=== Section Start ===
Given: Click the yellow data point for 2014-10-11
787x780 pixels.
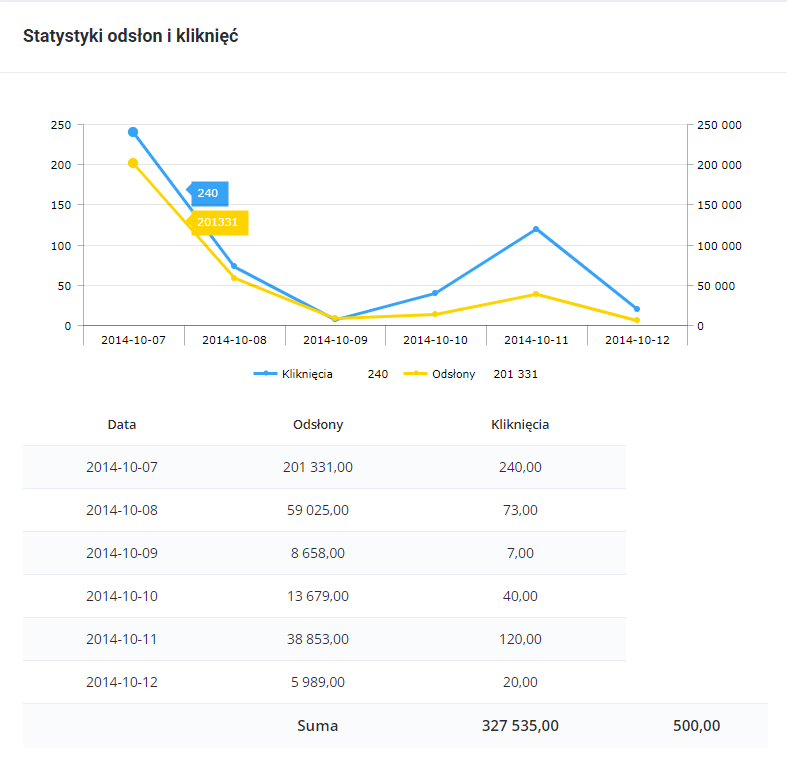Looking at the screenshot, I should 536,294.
=== Section End ===
=== Section Start ===
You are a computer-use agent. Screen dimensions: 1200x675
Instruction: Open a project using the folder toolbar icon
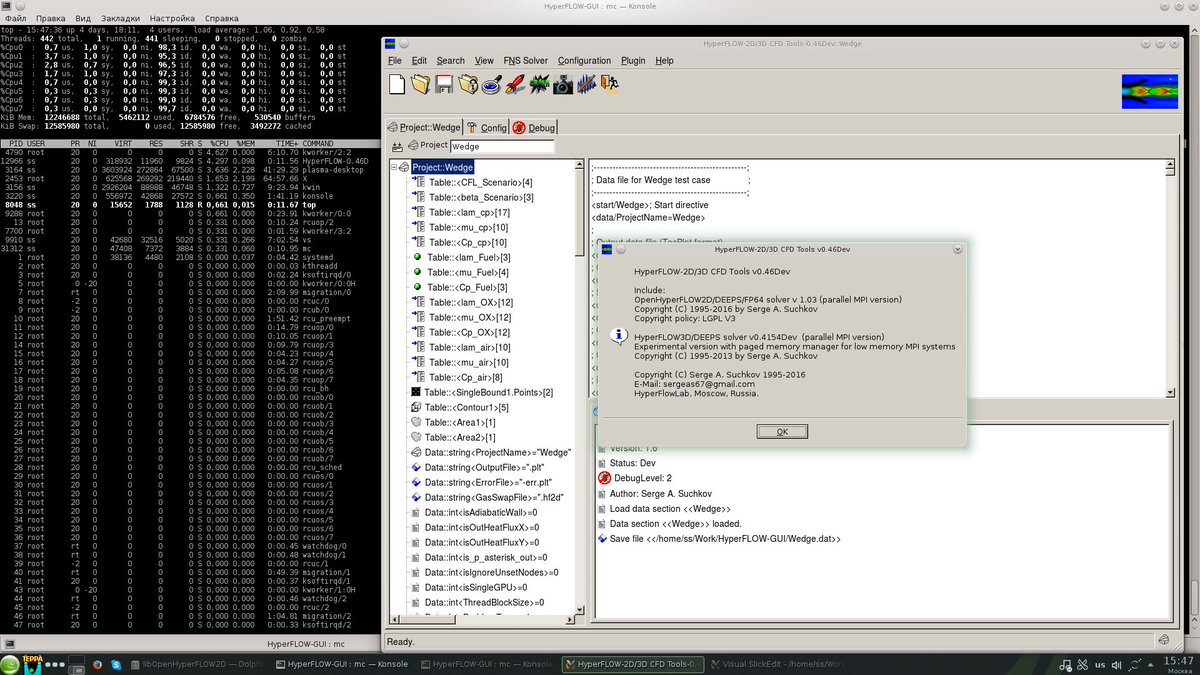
=== Section End ===
Instructions for the task:
Of the entries above, repeat exactly the lines from the line with "You are a computer-use" through the line with "Instruction: Open a", both of them included.

The answer:
You are a computer-use agent. Screen dimensions: 1200x675
Instruction: Open a project using the folder toolbar icon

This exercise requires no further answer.